Collect every line in the listing below that contains the word "perform", and copy each one out.

--- Raw records ---
+-------+
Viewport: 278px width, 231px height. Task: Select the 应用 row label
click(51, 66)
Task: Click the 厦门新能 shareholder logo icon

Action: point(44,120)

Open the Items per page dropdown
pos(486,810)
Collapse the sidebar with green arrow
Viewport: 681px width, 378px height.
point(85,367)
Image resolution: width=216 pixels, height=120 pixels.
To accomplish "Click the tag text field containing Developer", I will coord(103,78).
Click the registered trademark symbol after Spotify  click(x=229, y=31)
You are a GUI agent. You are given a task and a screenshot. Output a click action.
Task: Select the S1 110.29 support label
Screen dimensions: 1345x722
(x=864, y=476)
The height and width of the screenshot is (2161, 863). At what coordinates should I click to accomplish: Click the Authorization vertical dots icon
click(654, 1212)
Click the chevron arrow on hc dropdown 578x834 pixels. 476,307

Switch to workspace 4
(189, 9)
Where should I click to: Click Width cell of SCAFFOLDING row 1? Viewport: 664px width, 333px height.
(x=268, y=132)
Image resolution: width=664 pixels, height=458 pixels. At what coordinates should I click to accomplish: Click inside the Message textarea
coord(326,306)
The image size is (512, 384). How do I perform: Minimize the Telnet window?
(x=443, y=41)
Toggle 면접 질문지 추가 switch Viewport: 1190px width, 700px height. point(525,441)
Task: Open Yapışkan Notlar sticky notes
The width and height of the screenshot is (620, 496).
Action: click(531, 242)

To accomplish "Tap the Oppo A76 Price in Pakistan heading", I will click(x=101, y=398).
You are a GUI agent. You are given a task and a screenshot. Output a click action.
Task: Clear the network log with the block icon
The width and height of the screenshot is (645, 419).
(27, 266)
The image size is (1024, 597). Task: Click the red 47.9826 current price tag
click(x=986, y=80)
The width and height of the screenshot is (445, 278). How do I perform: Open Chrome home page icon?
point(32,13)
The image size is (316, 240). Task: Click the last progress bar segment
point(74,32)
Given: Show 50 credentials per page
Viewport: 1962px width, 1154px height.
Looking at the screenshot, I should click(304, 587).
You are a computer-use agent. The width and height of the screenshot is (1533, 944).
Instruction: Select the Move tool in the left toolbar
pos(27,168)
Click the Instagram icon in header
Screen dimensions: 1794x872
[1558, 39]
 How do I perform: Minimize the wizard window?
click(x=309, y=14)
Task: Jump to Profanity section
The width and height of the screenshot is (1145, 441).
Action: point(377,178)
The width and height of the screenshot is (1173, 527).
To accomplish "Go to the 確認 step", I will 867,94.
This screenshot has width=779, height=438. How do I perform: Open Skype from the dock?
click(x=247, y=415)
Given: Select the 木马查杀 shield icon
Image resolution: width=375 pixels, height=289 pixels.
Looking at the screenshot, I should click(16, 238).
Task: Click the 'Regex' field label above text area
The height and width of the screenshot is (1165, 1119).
+-------+
--- Exercise output ---
The image size is (512, 384). How do I perform: Minimize the Telnet window?
The width and height of the screenshot is (445, 278). How do I perform: Open Chrome home page icon?
 How do I perform: Minimize the wizard window?
This screenshot has width=779, height=438. How do I perform: Open Skype from the dock?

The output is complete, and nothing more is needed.